Information given START

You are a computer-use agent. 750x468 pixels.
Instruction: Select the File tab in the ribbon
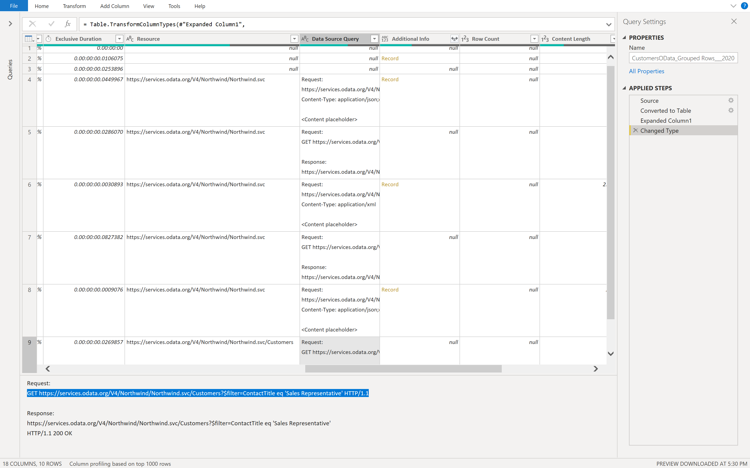[x=15, y=6]
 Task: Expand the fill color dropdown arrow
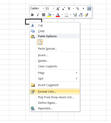click(53, 15)
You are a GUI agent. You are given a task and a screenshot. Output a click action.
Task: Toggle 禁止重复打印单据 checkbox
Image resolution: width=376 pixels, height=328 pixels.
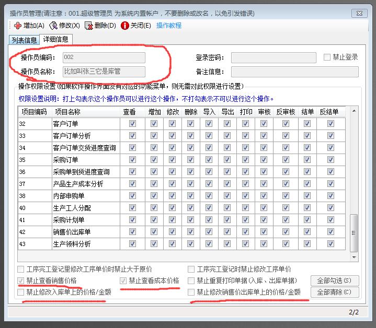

Information given END

Write out the data exactly, but not its pictures.

■ Output of the exercise ■
You are a computer-use agent. 750x468 pixels.
Instruction: Select the File tab in the ribbon
[x=15, y=6]
 Task: Expand the fill color dropdown arrow
click(53, 15)
You are a GUI agent. You are given a task and a screenshot. Output a click action.
Task: Toggle 禁止重复打印单据 checkbox
Image resolution: width=376 pixels, height=328 pixels.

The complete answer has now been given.